The Velveteen Noose
by Marmalade Fever
Summary: If I can only pretend hard enough that this marriage is real, then it will be, and I will go hippity-hoppity off in the garden, made of flesh and blood instead of velveteen and sawdust. But my boot button eyes will not lie to me. DMHG


The Velveteen Noose

By Marmalade Fever

Disclaimer: I do not own nor claim the Harry Potter series by J.K. Rowling. No profit is being made.

I really couldn't tell you what it was I'd been thinking. Nothing that made sense either logically or instinctively, that's for certain. He had this smile; this lazy smirk curled up at the corner of his mouth. Wendy might have called it a kiss, always just out of reach. I call it an omen, ready to ram its way into your wellbeing and batter it to shards.

Either way, this Wendy-Bird was shot, hook, line, and sink her into the earth, ten feet under. Yes, I know it's sinker. I'm trying something.

Sorry, sorry. Brain's stretched. Where is that bleeding—aspirin. Aspirin is good.

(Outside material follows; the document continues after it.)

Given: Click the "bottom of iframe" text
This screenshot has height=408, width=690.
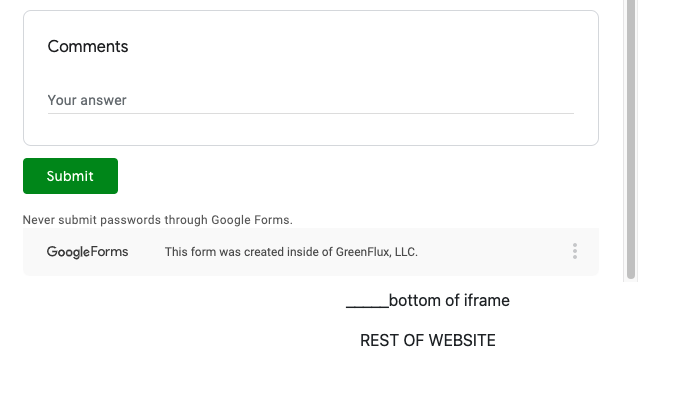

It's getting hard to focus. Ever since he went and married me, I—why did I marry him? I told you. I couldn't tell you what it was I'd been thinking. I'm not even sure what I'm thinking right now, to be honest. Yet there's a clarity. Everything makes sense, despite the fact that absolutely nothing makes sense whatsoever.

The pillow on my side of the bed is soft. He snores. It isn't a horrible snore; no, it's soft… like my pillow, actually. It's almost comforting because while he snores, he seems almost human, and I grow hopeful.

Sometimes I am reminded of the story of the Velveteen Rabbit, and I think that if I can only pretend hard enough that this marriage is real, then it will be, and I will go hippity-hoppity off in the garden, made of flesh and blood instead of velveteen and sawdust. But my boot button eyes will not lie to me. Still I see that omen curled up in his smile, ready to spring out at me at any moment.

He proposed in the standard way, in a restaurant on bended knee, and whatever compulsion gripped me, it caused me to say yes. It was the same compulsion that had me agreeing to date him, one year prior.

Harry and Ron do not visit me, and why this is I cannot say, but I take it as yet another omen. My owls never return when I send them, though there is always a replacement owl with the exact same feather pattern waiting in the Malfoy Owlery. I once sent one out and watched it fly away, only to turn around and find its duplicate perched directly behind me, staring at me with round, unblinking amber eyes.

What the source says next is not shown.